WORK INSTRUCTIONS:
• a. Translate this sentence from the article on the Ramnit and Zeus malware below into Spanish: "That way, one machine infected with Ramnit could compromise thousands of computers on the same network."
• b. According to the article on the Ramnit and Zeus malware below, what share of the programs blocked by Symantec's software in August did Ramnit account for?
• c. Carry on the article about the Ramnit and Zeus malware below, picking up after its final sentence.

EXTRACT TO READ:
* * *

New Malware Could Make the Zeus Threat Bigger

A new malicious program increases the threat posed by the infamous Zeus program, which has taken over countless online banking accounts in recent years.

Zeus' methods have been incorporated into a new version of Ramnit, a program that can infect computers more easily than Zeus could.

"Zeus … has no spreading capability," so if one computer out of thousands on a corporate network is infected, the other computers might be safe, says Amit Klein, chief technology officer of the security vendor Trusteer Ltd. of Boston.

Ramnit's specialty is copying itself to new machines, he says. When "infecting one internal machine with Ramnit alone, it is likely for Ramnit to propagate … inside the network," he says.

That way, one machine infected with Ramnit could compromise thousands of computers on the same network.

Zeus operates by waiting for the legitimate bank customer to log in from an infected machine. After the user has been properly authenticated with the bank's website, the Zeus malware takes over the account and drains it.

Zeus "is still a major threat to online banking even though it is a five-year-old malware," Klein says. Ramnit is just 18 months old, but it is already extremely widespread.

The security vendor Symantec Corp. said in a Tuesday press release that Ramnit was the "most frequently blocked malware for the last month," accounting for 15.8% of the programs the vendor's software blocked in August.

* * *

COLLECTED MATERIAL:
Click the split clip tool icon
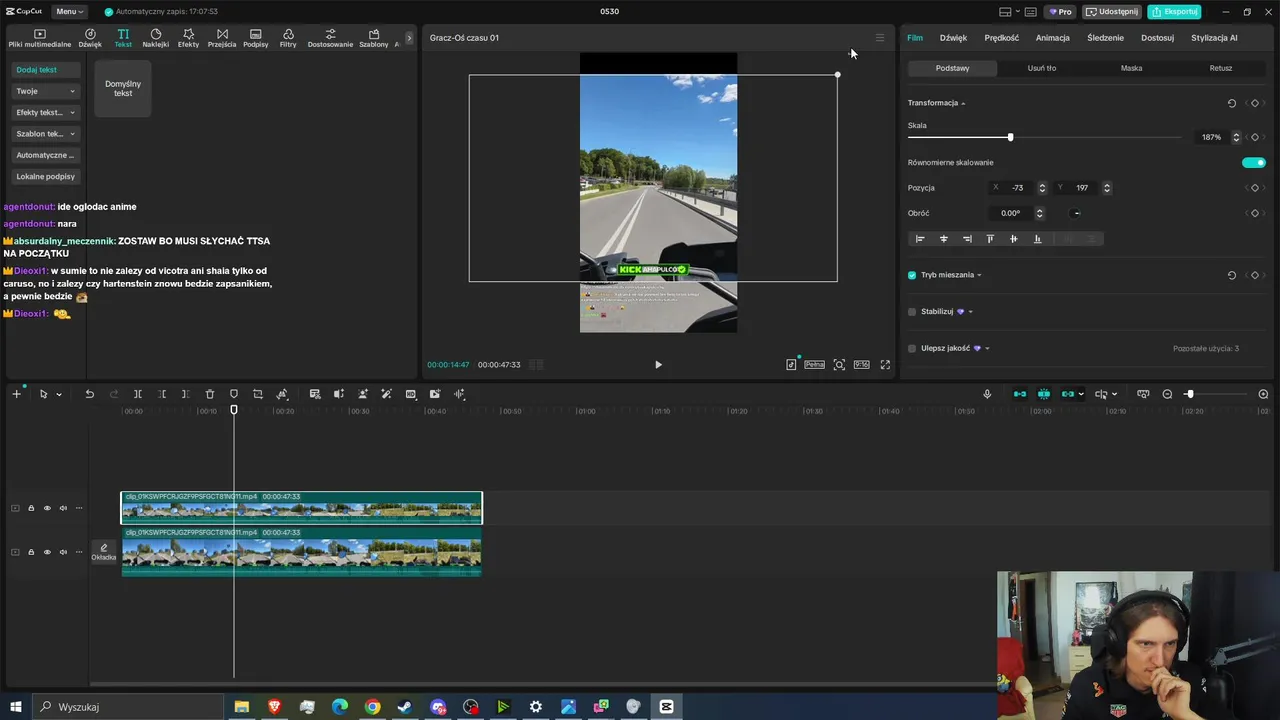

* * *

ANSWERS TO THIS EXERCISE:
• a. De ese modo, una máquina infectada con Ramnit podría comprometer miles de computadoras en la misma red.

• b. Ramnit accounted for 15.8% of the programs blocked in August.

• c.
The new version of Ramnit, which mimics Zeus' behavior, was first spotted in July, Klein says. Earlier versions of Ramnit were not focused on financial crime. Those versions import other malware, such as for distributing spam or porn, on infected machines.

It is likely that the new version of Ramnit uses actual code from Zeus, though Klein stressed he is not certain of this.

"The Zeus code leaked out a few months ago, enabling fraudsters to take pieces of the Zeus code and compile them into their own malware," he says. "What we are seeing now is probably exactly that scenario."

Between 4% and 6% of banks' business customers use computers infected with financial malware, says Avivah Litan, a vice president and distinguished analyst at the Stamford, Conn., market research company Gartner Inc.

With the modified Ramnit program, fraudsters now "have a self-spreading Zeus mechanism," she says. "It's not good news."

Banks have been adding layered security to improve their defenses against malware, and the recently updated mandate from the Federal Financial Institutions Examination Council should help bring more banks up to speed, she says.

The Zeus program is particularly threatening to banks because it can ignore many of the protections banks use.

"The controls they have in place don't pick up on Zeus because Zeus comes in through the legitimate user's PC," Litan says.